Spécificité biochimiques des archées
Les archées sont des micro-organismes de petite taille sans noyau, qui ne se distinguent pas des bactéries sur le plan morphologique. Leur spécificité a été mise en évidence en 1977 grâce à l'analyse comparée des séquences des molécules d'ARN ribosomique 16S (ARNr 16S). Ces analyses ont montré que les séquences des ARNr 16S d'archées étaient pratiquement aussi éloignées des séquences des ARNr 16S bactériens que de celles des ARNr 18S eucaryotes. L'originalité des archées a été rapidement confirmée par l'analyse de leurs glycérolipides membranaires. Alors que les glycérolipides des bactéries et des eucaryotes sont formés par l'estérification d'une molécule de glycérol par deux molécules d'acide gras, les glycérolipides des archées (archaeol) sont formés par l'éthérification d'une molécule de glycérol par deux molécules d'isoprénol (des alcools à longue chaîne branchés). De plus, les glycérolipides d'archées présentent une isomérie optique inversée par rapport à ceux des bactéries et des eucaryotes (le carbone central du glycérol étant asymétrique, les molécules de glycérolipides existent en effet sous deux formes isomériques, tout comme les acides aminés ou les sucres des acides nucléiques). De nombreuses archées (en particulier les hyperthermophiles) possèdent des glycérolipides atypiques de grande taille (caldarchaeol) qui forment des monocouches lipidiques au lieu de la bicouche habituelle présente dans les membranes des bactéries et des eucaryotes.
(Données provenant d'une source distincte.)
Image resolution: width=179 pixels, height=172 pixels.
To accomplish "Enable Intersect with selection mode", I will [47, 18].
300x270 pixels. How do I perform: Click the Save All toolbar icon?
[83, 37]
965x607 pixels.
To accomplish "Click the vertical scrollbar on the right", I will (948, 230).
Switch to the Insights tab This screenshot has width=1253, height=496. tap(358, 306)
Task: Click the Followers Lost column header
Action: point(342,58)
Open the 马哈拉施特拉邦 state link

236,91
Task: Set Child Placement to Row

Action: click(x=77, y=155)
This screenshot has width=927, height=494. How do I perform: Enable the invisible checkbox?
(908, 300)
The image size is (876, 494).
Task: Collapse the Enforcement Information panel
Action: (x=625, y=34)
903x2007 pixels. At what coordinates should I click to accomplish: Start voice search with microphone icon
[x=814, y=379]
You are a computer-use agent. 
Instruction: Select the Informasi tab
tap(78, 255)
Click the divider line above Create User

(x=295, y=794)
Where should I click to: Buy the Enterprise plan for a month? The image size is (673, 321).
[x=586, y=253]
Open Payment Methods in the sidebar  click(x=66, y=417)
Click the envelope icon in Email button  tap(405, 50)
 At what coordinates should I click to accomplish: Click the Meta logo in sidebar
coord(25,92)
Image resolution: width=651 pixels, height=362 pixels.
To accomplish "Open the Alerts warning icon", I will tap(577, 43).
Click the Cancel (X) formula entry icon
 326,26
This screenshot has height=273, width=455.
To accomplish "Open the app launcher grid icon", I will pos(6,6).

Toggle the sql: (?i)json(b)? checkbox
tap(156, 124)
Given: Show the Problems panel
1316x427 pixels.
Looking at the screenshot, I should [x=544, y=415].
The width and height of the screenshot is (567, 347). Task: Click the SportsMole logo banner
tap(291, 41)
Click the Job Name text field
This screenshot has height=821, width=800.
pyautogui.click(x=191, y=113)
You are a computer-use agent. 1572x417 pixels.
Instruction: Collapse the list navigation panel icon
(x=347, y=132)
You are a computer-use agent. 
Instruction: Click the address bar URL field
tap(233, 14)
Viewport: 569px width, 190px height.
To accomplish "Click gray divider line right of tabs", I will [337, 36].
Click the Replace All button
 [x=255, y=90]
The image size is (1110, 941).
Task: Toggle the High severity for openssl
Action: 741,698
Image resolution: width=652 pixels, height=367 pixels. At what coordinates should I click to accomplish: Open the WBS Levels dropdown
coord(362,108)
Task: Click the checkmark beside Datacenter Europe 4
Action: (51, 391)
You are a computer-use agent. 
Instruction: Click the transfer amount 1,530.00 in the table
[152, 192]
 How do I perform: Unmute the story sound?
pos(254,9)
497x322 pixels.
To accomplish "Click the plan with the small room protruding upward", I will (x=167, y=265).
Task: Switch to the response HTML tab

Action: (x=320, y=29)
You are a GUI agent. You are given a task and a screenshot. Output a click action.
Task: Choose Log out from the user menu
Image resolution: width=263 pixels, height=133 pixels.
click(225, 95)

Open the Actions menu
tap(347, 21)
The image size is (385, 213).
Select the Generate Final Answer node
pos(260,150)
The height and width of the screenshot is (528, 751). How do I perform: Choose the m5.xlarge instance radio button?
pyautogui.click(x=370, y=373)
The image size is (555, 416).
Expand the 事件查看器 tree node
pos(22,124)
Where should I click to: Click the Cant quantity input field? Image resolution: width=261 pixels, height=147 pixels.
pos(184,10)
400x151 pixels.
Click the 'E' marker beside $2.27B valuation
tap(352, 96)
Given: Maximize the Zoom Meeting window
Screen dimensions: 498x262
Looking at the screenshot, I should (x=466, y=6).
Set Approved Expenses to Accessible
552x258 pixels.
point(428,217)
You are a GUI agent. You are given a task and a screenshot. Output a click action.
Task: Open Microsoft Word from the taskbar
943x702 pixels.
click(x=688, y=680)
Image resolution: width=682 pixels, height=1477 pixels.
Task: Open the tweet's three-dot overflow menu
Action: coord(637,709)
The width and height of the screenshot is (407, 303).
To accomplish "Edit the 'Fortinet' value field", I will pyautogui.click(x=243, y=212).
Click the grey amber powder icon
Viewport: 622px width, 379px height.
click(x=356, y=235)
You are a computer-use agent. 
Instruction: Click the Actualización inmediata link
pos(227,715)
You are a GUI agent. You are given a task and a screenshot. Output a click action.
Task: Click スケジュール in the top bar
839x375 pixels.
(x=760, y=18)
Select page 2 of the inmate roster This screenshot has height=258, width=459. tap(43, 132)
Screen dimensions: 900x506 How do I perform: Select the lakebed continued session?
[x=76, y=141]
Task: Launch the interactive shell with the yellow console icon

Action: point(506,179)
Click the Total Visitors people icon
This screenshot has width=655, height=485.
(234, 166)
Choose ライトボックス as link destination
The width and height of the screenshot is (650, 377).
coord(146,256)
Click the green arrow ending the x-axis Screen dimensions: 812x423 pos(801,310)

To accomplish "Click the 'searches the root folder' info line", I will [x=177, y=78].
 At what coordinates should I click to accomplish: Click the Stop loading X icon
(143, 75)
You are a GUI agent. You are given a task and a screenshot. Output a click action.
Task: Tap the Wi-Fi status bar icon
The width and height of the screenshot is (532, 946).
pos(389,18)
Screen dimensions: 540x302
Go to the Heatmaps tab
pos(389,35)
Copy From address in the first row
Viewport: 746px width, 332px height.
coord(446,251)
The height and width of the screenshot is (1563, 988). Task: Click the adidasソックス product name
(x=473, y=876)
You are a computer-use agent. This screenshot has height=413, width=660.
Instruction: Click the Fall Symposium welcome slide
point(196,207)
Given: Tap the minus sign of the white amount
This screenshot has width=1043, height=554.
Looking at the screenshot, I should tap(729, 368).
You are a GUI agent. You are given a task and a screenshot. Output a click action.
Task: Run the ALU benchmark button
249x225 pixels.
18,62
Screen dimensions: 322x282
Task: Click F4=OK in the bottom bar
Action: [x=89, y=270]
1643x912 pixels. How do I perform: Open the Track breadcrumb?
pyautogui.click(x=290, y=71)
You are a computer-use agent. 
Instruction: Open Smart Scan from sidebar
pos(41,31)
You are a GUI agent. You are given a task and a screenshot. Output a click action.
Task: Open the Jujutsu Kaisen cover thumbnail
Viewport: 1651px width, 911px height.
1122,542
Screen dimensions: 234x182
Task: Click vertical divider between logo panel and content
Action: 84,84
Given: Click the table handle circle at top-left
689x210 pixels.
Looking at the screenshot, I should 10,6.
Le séquençage des génomes complets à la fin des années 1990 a définitivement établi le caractère unique des archées et la division du monde vivant en trois « domaines » selon la terminologie de Carl Woese. Si tous les organismes partagent le même code génétique et les mêmes mécanismes de base pour la réplication de l'ADN, l'expression génétique (transcription et traduction), ou encore la production d'ATP, chacun des trois grands groupes se caractérise par une variante spécifique de ces mécanismes. Qui plus est, la variante « archée » est presque toujours plus proche de celle des eucaryotes que de celle des bactéries, ce qui explique pourquoi Woese a proposé en 1990 de remplacer le terme archéobactérie par celui d'archée.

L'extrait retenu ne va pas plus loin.